BRIEF: Only one stretch of the data below is wanted: the lines starting at the one with "Task: Select the PINK 9.48% legend label" and ending at the one with "This screenshot has height=800, width=1280.", both included, given again exactly.

DATA FOR PROCESSING:

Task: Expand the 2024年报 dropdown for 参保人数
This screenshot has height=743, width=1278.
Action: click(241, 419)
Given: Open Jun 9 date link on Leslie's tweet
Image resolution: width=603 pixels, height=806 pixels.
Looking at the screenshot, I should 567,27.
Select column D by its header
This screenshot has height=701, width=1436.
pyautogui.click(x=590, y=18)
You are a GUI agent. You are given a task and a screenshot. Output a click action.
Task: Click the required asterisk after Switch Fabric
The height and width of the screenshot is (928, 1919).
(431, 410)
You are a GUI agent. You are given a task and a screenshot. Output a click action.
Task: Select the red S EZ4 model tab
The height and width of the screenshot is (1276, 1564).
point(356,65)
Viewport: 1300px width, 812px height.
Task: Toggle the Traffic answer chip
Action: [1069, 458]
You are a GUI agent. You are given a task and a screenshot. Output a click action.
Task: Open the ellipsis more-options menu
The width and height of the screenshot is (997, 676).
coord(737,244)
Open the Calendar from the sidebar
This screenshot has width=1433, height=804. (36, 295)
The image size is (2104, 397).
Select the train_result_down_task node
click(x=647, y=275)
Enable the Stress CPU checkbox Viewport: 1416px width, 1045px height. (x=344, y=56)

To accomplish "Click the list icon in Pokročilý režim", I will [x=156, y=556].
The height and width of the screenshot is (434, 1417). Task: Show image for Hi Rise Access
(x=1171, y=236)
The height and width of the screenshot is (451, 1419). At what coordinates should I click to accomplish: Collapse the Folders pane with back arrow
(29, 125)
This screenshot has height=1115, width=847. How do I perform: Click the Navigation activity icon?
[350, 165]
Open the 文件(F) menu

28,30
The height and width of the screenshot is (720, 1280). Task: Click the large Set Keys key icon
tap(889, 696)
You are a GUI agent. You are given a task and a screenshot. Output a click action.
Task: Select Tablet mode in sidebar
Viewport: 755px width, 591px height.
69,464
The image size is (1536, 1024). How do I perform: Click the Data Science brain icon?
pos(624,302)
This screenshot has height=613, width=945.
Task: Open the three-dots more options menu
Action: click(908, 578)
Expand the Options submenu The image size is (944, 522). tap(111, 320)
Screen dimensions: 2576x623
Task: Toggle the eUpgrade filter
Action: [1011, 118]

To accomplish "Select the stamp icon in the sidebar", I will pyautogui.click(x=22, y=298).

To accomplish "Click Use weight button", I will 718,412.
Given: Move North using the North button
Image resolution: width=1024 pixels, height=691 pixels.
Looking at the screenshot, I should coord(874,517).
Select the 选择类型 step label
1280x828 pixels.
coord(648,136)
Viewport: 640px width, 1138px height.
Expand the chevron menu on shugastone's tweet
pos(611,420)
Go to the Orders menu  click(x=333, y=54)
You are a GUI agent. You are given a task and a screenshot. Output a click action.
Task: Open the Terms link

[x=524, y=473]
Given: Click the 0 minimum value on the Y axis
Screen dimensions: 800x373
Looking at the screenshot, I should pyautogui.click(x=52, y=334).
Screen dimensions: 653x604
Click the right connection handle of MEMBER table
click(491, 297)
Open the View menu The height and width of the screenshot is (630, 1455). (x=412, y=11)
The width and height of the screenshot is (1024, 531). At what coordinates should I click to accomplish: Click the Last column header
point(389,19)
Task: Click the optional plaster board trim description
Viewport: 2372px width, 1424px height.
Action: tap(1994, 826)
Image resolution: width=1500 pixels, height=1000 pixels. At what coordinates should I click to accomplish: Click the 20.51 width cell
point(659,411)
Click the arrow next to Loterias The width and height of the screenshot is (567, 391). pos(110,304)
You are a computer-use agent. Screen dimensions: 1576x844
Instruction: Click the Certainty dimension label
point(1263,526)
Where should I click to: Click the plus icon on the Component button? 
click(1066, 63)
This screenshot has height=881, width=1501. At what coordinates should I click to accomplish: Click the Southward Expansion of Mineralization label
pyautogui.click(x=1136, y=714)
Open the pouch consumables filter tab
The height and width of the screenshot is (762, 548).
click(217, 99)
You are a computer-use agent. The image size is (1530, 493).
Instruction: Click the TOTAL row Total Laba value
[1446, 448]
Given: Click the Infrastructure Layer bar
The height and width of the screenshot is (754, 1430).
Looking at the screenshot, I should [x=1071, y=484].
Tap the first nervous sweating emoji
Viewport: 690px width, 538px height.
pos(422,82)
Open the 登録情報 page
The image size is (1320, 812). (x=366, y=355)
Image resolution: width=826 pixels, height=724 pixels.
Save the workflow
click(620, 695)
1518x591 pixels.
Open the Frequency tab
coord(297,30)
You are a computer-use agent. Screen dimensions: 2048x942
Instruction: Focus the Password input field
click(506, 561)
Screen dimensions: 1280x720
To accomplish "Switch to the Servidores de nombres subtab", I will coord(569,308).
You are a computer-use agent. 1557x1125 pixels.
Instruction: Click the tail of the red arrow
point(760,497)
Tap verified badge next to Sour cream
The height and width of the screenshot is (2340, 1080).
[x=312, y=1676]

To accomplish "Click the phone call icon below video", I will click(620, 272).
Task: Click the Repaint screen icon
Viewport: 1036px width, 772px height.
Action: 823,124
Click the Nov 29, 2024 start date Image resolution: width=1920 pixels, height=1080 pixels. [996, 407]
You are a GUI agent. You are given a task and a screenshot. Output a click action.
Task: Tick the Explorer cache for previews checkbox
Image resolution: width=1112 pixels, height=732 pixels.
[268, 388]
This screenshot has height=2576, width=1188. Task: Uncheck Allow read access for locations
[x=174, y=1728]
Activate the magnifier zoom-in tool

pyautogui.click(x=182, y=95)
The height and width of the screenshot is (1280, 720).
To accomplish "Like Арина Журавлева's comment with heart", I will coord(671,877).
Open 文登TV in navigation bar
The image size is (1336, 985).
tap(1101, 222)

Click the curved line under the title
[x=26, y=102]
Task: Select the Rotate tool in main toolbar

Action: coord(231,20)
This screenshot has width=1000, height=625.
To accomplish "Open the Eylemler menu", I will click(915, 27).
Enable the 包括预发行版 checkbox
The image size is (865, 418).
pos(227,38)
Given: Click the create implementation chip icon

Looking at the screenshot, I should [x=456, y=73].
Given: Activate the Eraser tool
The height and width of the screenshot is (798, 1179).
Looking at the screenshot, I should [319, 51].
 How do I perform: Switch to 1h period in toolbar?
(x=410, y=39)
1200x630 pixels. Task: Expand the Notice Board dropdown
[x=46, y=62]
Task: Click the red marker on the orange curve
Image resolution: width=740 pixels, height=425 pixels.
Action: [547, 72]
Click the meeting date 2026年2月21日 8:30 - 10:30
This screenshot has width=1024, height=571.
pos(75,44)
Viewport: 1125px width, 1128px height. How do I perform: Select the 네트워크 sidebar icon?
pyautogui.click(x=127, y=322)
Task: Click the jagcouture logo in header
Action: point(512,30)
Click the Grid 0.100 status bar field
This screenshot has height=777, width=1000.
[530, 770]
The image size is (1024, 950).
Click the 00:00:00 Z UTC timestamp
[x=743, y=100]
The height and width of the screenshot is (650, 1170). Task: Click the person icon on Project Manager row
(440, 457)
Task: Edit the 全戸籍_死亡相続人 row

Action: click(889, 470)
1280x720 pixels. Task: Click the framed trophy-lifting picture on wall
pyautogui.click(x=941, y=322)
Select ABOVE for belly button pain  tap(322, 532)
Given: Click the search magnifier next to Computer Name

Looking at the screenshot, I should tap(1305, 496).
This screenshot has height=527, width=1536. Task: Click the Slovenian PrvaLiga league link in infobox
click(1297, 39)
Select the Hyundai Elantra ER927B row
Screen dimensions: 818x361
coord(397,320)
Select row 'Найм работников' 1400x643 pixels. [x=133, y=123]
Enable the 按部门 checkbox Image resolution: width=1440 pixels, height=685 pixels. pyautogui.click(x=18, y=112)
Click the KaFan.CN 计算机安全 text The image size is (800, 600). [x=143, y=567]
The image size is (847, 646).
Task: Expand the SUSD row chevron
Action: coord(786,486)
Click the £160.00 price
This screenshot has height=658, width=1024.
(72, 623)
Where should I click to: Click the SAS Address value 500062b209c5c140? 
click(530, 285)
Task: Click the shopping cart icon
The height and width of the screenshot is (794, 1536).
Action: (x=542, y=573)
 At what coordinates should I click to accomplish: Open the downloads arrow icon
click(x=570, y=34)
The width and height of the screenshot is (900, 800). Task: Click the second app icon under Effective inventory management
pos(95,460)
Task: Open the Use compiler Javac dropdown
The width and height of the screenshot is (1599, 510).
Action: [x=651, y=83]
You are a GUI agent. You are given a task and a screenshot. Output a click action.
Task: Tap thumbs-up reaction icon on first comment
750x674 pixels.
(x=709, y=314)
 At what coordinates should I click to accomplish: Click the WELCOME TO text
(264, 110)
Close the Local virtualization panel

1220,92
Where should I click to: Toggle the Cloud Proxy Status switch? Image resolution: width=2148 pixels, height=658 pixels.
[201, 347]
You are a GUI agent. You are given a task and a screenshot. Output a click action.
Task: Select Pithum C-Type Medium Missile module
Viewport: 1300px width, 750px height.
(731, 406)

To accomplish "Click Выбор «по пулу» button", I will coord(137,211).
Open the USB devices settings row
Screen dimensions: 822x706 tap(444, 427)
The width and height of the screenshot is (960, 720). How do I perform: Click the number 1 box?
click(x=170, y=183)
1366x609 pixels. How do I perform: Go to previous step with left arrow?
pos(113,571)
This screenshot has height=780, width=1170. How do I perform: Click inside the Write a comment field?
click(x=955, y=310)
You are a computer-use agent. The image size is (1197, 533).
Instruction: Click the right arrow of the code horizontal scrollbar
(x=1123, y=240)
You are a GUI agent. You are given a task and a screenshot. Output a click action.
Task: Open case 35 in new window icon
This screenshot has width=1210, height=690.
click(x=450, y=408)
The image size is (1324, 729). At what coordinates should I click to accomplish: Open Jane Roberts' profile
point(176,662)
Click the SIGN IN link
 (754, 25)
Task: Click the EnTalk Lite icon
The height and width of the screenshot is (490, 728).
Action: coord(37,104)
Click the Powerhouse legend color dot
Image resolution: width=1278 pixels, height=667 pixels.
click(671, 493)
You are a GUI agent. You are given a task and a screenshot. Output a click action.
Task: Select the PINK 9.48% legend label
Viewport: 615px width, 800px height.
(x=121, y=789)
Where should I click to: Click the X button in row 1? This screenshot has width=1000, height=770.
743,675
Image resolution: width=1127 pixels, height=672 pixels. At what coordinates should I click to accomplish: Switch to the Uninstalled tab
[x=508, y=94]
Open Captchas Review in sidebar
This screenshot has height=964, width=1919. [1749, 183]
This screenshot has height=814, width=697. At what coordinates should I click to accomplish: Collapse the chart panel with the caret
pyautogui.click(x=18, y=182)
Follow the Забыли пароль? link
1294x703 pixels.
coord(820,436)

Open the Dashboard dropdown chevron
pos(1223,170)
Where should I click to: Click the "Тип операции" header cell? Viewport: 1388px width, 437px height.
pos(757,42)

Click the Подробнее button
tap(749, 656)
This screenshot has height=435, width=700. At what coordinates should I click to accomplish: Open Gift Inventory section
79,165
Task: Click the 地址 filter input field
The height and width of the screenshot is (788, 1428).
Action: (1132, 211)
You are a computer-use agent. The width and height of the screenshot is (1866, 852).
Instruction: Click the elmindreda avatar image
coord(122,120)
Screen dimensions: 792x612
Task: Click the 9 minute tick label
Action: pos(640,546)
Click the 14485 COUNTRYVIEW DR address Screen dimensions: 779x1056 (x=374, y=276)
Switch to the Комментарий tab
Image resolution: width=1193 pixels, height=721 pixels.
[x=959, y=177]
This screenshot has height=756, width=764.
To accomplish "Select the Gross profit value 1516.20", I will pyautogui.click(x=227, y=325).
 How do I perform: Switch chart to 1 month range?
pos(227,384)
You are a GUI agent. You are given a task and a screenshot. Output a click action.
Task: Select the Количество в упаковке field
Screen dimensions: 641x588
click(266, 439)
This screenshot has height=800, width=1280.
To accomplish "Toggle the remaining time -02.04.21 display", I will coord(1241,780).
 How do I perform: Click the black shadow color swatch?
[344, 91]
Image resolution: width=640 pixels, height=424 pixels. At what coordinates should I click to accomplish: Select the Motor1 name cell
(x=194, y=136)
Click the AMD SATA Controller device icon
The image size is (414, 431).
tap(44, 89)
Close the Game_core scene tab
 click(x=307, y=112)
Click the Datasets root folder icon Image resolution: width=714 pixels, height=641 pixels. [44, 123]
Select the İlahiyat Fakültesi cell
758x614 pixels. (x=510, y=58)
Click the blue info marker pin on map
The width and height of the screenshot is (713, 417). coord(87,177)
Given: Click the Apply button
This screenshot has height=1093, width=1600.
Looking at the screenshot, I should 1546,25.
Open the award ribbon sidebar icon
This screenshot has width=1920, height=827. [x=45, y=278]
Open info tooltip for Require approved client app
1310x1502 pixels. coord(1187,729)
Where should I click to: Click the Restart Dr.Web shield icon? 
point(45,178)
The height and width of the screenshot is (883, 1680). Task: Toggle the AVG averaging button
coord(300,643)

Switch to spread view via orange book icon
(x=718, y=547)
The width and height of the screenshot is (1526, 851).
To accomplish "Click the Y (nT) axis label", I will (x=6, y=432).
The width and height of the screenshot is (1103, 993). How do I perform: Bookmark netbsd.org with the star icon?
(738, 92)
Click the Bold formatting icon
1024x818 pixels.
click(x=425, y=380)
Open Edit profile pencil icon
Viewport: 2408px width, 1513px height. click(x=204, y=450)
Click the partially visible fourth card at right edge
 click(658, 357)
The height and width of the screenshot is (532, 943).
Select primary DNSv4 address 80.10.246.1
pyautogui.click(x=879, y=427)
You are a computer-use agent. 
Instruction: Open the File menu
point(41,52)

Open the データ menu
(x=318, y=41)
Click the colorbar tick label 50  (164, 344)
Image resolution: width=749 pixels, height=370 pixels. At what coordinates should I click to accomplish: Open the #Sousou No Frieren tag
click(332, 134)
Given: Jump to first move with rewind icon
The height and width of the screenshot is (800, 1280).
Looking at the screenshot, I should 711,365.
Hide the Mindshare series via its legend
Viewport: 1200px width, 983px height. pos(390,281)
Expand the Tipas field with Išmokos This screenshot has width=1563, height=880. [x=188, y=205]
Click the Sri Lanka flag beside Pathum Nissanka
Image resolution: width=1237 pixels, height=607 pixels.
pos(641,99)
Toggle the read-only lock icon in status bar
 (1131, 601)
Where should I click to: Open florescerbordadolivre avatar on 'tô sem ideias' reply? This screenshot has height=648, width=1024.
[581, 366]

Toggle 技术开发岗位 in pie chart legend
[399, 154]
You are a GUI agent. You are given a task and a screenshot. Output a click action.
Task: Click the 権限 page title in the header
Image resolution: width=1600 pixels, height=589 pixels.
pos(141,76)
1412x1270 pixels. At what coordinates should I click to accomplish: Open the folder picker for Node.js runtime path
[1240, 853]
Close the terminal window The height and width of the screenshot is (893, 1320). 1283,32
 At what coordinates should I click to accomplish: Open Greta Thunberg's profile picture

ANSWER SPACE:
Task: Select the PINK 9.48% legend label
Viewport: 615px width, 800px height.
(x=121, y=789)
Where should I click to: Click the X button in row 1? This screenshot has width=1000, height=770.
743,675
Image resolution: width=1127 pixels, height=672 pixels. At what coordinates should I click to accomplish: Switch to the Uninstalled tab
[x=508, y=94]
Open Captchas Review in sidebar
This screenshot has height=964, width=1919. [1749, 183]
This screenshot has height=814, width=697. At what coordinates should I click to accomplish: Collapse the chart panel with the caret
pyautogui.click(x=18, y=182)
Follow the Забыли пароль? link
1294x703 pixels.
coord(820,436)

Open the Dashboard dropdown chevron
pos(1223,170)
Where should I click to: Click the "Тип операции" header cell? Viewport: 1388px width, 437px height.
pos(757,42)

Click the Подробнее button
tap(749, 656)
This screenshot has height=435, width=700. At what coordinates should I click to accomplish: Open Gift Inventory section
79,165
Task: Click the 地址 filter input field
The height and width of the screenshot is (788, 1428).
Action: (1132, 211)
You are a computer-use agent. The width and height of the screenshot is (1866, 852).
Instruction: Click the elmindreda avatar image
coord(122,120)
Screen dimensions: 792x612
Task: Click the 9 minute tick label
Action: pos(640,546)
Click the 14485 COUNTRYVIEW DR address Screen dimensions: 779x1056 (x=374, y=276)
Switch to the Комментарий tab
Image resolution: width=1193 pixels, height=721 pixels.
[x=959, y=177]
This screenshot has height=756, width=764.
To accomplish "Select the Gross profit value 1516.20", I will pyautogui.click(x=227, y=325).
 How do I perform: Switch chart to 1 month range?
pos(227,384)
You are a GUI agent. You are given a task and a screenshot. Output a click action.
Task: Select the Количество в упаковке field
Screen dimensions: 641x588
click(266, 439)
This screenshot has height=800, width=1280.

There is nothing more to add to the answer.